### [What the task asks]
Look for "TABLEGROUP" in each line of the entries, and return the matching lines.

### [Data records]
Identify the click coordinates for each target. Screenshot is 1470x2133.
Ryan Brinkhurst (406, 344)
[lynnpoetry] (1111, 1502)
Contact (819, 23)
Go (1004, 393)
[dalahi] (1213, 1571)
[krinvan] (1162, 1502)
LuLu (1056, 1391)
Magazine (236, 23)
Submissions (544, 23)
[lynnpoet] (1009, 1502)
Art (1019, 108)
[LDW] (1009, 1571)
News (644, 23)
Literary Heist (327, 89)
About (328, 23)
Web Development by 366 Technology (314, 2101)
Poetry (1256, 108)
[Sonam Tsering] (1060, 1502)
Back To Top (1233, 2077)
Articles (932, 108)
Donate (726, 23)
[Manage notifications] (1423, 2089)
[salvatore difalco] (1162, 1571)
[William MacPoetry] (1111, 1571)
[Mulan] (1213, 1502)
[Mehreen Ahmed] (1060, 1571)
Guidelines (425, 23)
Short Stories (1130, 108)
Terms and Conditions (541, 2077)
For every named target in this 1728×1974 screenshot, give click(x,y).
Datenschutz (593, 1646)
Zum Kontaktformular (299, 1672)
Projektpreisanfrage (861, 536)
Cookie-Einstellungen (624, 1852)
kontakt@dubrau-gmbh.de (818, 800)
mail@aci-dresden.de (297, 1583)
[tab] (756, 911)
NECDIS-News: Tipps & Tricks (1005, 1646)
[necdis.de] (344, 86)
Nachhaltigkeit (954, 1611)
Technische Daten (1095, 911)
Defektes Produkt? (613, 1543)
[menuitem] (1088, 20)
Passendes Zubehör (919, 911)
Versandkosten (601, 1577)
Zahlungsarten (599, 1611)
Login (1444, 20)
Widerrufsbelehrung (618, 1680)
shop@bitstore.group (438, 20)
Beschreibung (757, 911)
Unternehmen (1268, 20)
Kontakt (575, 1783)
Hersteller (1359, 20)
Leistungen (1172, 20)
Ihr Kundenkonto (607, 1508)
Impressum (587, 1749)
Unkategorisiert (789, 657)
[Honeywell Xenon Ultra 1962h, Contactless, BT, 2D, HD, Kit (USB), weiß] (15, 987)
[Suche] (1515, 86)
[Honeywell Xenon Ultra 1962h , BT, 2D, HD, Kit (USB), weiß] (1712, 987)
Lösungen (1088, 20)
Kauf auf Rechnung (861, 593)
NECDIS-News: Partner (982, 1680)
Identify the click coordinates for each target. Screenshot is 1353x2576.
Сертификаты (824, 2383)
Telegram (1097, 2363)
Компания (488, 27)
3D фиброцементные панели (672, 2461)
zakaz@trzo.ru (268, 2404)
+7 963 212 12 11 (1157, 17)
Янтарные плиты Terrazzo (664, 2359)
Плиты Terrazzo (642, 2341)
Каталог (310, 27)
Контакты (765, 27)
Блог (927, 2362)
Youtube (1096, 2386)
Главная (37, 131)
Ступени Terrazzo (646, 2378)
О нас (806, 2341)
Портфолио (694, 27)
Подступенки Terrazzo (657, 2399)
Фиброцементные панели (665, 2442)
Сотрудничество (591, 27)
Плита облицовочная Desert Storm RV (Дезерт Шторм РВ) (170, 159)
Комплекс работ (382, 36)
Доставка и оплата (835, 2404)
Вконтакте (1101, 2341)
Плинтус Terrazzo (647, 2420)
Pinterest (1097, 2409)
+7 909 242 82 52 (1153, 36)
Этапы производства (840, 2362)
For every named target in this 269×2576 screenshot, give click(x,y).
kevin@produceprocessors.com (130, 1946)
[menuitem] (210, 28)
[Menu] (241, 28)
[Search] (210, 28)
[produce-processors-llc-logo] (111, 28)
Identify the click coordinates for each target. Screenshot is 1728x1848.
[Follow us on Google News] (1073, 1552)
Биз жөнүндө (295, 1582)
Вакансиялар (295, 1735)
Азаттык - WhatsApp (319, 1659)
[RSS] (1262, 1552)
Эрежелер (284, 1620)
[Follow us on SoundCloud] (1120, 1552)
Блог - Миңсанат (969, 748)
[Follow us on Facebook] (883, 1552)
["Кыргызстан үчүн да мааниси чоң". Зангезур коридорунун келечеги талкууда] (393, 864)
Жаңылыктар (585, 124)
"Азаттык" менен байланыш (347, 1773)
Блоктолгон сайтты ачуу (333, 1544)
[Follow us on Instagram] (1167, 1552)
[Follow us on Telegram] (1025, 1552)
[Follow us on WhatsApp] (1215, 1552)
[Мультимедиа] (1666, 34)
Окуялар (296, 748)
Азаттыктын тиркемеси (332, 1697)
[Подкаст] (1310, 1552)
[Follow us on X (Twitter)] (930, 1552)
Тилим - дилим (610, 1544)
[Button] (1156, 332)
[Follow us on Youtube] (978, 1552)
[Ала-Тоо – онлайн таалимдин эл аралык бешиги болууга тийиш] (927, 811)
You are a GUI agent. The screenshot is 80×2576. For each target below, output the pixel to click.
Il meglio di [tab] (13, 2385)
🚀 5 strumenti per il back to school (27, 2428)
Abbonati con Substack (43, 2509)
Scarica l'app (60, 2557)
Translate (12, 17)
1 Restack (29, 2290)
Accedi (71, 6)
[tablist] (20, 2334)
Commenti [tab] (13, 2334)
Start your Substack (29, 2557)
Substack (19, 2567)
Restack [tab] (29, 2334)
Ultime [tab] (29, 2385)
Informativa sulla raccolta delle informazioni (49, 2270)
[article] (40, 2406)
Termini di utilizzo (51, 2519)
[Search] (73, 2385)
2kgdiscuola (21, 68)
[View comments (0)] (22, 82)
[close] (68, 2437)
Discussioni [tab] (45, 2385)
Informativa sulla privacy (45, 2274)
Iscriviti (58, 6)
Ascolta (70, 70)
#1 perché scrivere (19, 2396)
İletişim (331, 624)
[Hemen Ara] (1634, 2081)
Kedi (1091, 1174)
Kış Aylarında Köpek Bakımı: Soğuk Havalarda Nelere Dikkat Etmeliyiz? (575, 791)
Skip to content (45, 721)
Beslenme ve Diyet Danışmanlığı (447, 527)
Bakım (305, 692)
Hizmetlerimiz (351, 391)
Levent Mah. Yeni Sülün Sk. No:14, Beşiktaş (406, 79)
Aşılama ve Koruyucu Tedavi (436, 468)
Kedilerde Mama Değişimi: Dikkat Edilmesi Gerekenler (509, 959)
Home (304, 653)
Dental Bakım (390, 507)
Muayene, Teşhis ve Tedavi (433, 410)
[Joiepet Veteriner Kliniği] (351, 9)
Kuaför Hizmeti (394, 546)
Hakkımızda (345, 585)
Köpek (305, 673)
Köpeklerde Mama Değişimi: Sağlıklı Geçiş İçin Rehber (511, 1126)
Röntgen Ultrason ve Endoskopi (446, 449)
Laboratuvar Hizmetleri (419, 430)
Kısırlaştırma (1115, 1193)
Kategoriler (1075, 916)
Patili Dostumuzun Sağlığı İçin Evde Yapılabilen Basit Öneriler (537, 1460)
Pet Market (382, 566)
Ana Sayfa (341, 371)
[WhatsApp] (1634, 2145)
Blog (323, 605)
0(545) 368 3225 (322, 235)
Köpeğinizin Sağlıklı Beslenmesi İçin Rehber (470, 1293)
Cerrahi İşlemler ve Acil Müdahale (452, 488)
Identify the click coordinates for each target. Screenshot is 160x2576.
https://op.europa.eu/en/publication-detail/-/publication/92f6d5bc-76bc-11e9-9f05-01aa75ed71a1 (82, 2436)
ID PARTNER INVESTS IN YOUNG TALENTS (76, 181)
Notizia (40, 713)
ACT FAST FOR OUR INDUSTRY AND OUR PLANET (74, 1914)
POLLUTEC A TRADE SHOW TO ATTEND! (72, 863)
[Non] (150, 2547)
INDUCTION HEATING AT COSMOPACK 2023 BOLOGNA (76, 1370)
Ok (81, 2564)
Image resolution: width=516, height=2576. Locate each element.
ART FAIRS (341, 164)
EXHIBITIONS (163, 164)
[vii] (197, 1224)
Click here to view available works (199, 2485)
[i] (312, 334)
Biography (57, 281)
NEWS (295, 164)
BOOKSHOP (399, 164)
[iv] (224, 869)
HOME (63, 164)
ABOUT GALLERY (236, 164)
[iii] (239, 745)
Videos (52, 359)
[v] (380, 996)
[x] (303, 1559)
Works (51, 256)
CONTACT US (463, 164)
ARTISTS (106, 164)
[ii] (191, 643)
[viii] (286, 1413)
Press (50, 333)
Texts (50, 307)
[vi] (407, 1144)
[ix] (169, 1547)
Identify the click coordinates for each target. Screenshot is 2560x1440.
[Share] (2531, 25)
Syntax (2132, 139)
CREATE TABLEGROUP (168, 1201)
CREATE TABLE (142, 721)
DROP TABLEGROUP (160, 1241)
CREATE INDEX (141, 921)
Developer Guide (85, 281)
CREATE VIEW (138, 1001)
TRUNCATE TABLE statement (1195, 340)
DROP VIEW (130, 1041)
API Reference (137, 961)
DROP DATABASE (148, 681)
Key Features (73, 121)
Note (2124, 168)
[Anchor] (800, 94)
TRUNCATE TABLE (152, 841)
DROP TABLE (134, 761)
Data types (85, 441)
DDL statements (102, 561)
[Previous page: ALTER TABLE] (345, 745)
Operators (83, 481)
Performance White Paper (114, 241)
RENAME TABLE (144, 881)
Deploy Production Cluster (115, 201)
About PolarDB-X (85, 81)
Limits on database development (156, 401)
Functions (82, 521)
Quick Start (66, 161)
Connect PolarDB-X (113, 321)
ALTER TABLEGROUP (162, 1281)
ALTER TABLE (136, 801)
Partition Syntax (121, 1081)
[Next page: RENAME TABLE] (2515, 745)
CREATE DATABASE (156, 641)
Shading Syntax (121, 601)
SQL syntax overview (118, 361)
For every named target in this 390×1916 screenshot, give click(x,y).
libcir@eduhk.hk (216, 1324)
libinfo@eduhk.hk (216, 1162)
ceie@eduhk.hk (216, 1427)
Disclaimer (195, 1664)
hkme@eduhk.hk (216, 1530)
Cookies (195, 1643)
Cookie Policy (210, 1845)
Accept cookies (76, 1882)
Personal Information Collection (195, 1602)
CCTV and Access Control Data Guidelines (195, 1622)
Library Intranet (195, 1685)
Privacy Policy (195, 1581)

### [Result below]
CREATE TABLEGROUP (168, 1201)
DROP TABLEGROUP (160, 1241)
ALTER TABLEGROUP (162, 1281)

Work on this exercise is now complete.